Alejandro L. Briseno

Patterning organic single-crystal transistor arrays

Field-effect transistors made of organic single crystals are ideal for studying the charge transport characteristics of organic semiconductor materials. Their outstanding device performance, relative to that of transistors made of organic thin films, makes them also attractive candidates for electronic applications such as active matrix displays and sensor arrays. These applications require minimal cross-talk between neighbouring devices. In the case of thin film systems, simple patterning of the active semiconductor layer minimizes cross-talk. But when using organic single crystals, the only approach currently available for creating arrays of separate devices is manual selection and placing of individual crystals—a process prohibitive for producing devices at high density and with reasonable throughput. In contrast, inorganic crystals have been grown in extended arrays, and efficient and large-area fabrication of silicon crystalline islands with high mobilities for electronic applications has been reported. Here we describe a method for effectively fabricating large arrays of single crystals of a wide range of organic semiconductor materials directly onto transistor source–drain electrodes.
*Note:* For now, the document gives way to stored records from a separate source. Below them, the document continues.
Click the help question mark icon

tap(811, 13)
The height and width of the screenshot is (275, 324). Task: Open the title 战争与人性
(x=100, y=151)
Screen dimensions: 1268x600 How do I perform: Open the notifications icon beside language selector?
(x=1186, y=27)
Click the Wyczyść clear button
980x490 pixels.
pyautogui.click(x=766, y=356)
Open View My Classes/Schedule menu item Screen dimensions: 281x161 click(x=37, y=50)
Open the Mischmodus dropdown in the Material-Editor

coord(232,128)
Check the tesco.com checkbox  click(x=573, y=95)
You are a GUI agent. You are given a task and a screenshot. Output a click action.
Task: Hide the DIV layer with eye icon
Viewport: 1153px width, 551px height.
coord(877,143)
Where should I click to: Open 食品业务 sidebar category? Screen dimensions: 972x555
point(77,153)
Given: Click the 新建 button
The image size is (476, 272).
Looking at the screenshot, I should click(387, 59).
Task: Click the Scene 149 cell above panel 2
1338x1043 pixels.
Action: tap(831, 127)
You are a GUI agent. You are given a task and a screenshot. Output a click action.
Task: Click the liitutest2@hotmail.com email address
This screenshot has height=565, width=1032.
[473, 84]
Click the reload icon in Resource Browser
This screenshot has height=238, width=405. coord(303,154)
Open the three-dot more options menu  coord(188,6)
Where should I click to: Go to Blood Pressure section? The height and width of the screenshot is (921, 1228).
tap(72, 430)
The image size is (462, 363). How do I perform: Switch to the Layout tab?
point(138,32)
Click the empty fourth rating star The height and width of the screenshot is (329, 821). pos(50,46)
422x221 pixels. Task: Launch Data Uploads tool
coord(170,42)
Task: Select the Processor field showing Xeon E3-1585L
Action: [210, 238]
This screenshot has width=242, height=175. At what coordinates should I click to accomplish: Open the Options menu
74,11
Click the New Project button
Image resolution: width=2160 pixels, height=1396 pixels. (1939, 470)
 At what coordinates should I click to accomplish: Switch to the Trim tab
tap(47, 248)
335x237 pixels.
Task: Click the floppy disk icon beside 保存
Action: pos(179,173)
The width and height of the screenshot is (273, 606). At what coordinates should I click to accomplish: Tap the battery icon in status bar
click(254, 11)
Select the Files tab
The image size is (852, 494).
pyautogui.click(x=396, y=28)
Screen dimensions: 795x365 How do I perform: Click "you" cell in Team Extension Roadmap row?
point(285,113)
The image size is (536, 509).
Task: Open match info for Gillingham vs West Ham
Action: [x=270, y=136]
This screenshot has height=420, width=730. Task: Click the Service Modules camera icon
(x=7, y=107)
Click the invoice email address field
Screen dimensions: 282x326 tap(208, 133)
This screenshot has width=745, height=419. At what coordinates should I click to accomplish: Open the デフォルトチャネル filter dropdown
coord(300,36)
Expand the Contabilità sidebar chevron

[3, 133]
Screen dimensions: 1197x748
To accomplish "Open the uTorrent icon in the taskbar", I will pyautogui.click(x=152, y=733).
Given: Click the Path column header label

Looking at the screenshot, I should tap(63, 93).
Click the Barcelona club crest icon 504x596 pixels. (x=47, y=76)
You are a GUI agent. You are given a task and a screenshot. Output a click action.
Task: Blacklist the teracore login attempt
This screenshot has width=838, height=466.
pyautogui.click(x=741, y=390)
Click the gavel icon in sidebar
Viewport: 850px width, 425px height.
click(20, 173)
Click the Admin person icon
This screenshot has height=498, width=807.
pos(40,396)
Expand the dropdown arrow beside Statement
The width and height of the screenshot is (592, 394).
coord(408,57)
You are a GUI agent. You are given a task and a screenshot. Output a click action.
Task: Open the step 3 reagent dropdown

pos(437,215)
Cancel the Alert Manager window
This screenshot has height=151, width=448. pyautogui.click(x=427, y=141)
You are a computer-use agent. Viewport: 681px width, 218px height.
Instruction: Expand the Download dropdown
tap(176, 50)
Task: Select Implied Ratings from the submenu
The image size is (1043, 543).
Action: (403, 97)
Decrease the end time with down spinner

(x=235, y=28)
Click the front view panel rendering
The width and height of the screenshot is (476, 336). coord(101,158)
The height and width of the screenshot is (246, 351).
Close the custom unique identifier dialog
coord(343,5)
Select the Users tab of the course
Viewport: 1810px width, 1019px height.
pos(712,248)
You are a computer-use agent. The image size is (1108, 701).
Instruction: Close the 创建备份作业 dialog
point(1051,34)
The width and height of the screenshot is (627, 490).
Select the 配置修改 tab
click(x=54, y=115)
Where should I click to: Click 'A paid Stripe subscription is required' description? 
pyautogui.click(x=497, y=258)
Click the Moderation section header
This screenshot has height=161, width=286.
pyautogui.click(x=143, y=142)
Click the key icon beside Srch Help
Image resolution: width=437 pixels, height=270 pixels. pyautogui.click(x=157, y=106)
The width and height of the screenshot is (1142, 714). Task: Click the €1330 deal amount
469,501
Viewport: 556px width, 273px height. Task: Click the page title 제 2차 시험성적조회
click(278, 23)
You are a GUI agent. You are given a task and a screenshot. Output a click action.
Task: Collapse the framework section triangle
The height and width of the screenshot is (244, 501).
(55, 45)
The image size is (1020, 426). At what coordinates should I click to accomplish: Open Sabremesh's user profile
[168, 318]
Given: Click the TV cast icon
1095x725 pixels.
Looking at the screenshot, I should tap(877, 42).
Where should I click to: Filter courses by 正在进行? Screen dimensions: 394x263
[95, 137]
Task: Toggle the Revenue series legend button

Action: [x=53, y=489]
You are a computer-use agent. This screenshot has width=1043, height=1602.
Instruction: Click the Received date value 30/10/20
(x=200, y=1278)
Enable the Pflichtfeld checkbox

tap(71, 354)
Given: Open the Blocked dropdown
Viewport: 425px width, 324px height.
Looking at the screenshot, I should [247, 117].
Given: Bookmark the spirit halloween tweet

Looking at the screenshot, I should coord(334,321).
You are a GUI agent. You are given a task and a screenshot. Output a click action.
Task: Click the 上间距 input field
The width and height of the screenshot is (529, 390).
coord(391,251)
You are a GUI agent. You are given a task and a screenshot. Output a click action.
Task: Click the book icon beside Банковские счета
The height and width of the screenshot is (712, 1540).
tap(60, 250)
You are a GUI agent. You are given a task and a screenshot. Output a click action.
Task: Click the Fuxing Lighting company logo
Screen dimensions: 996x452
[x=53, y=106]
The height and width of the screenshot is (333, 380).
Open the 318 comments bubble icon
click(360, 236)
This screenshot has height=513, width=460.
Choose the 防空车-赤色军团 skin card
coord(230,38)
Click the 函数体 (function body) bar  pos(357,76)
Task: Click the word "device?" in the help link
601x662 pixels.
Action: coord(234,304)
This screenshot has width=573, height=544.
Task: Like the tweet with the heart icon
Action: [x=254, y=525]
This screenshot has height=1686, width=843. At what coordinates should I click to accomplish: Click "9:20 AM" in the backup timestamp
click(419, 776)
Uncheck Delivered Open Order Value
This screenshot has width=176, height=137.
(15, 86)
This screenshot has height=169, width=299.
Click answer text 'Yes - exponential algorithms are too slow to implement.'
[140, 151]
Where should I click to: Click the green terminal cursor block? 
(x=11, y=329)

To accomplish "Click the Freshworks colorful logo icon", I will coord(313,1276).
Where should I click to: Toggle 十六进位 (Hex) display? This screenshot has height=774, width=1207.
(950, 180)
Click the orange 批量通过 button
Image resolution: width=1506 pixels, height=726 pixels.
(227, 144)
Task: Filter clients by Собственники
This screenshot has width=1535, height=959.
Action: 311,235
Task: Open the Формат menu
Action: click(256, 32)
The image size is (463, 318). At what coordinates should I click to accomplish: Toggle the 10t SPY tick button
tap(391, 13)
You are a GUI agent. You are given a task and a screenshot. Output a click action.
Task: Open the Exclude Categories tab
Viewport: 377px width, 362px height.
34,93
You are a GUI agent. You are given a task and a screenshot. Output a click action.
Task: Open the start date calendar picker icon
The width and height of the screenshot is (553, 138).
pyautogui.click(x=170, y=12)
We find that film domains of octadecyltriethoxysilane microcontact-printed onto either clean Si/SiO2 surfaces or flexible plastic provide control over the nucleation of vapour-grown organic single crystals. This allows us to fabricate large arrays of high-performance organic single-crystal field-effect transistors with mobilities as high as 2.4 cm2 V-1 s-1 and on/off ratios greater than 107, and devices on flexible substrates that retain their performance after significant bending. These results suggest that our fabrication approach constitutes a promising step that might ultimately allow us to utilize high-performance organic single-crystal field-effect transistors for large-area electronics applications.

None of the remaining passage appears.